Turtle Fishing, Seasonal Migration, and State Restrictions in the Greater Caribbean, 1890–1930

Friday, January 4, 2013: 10:30 AM
Cathedral Salon (Hotel Monteleone)
Sharika D. Crawford, U.S. Naval Academy
Turtle fishing has a long history in the Caribbean, especially along the southern lowlands of Central America and the adjacent islands. Seventeenth century European accounts noted the seasonal migratory circuit of indigenous dwellers such as the Miskitu of present-day Nicaragua. By the nineteenth century, English-speaking settlers from the Cayman Islands, Jamaica, and the Colombian Island of Providencia joined them searching for Hawksbill, Loggerhead, and Green turtles often relocating permanently in areas rich with “green gold.” Turtle fisheries became an essential livelihood strategy for many peasant households. However, this seasonal movement of turtlers became threatened at the end of the nineteenth century as state actors began demanding that fishermen obtain licenses and pay other fees. These policies aimed to consolidate territorial boundaries and raise revenue for penury fiscal budgets, which jeopardized the economic livelihood of turtlers and weakened the strength of their social network formed in the receiving societies.
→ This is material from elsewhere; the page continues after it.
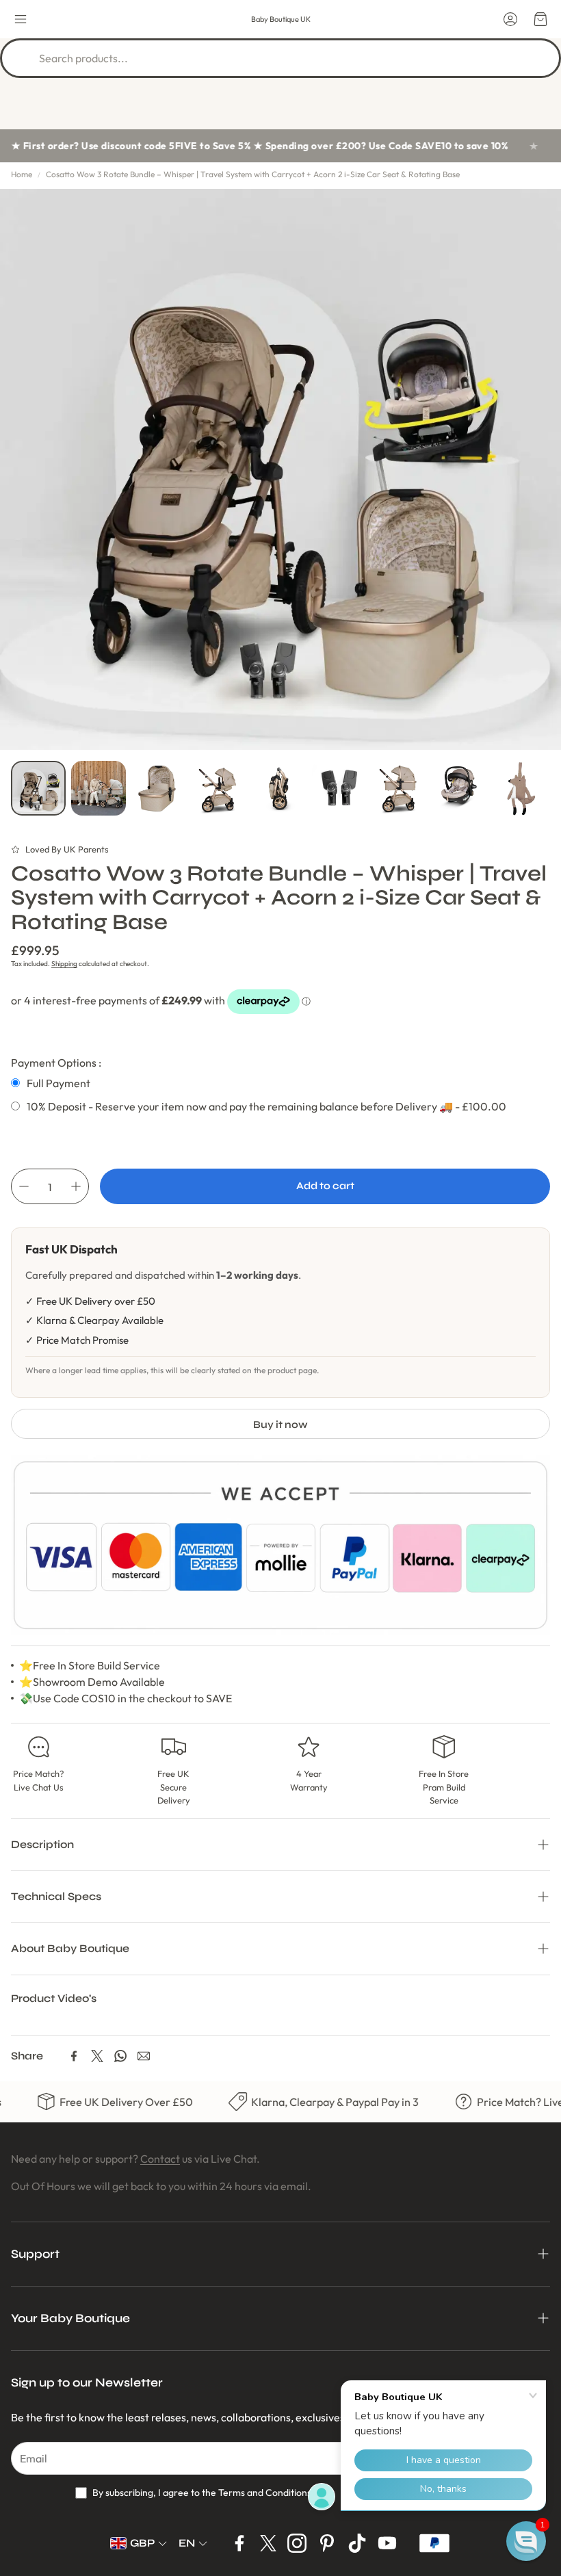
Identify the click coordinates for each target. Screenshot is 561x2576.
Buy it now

In this paper I examine Nicaraguan, Costa Rican and Colombian authorities’ efforts to restrict foreigners, particularly Cayman islanders, from fishing turtle off the Atlantic coast of Nicaragua and Costa Rica as well as in the cays surrounding the Colombian archipelago of San Andres and Providencia. Drawing on travel accounts, Jamaican, Colombian, and North American newspapers, Colombian diplomatic correspondence, and secondary sources, I argue that controlling territorial waters became one mechanism for Spanish American states to affirm sovereignty over regions with porous borders that, in turn, threatened the social and economic networks of those at the margins of the Greater Caribbean. By shifting the focus from agro-export commodities such as sugar or bananas to a secondary commercial activity such as turtling, we extend our purview to different geographical locales often overlooked in the historiography on intraregional migration in the Caribbean.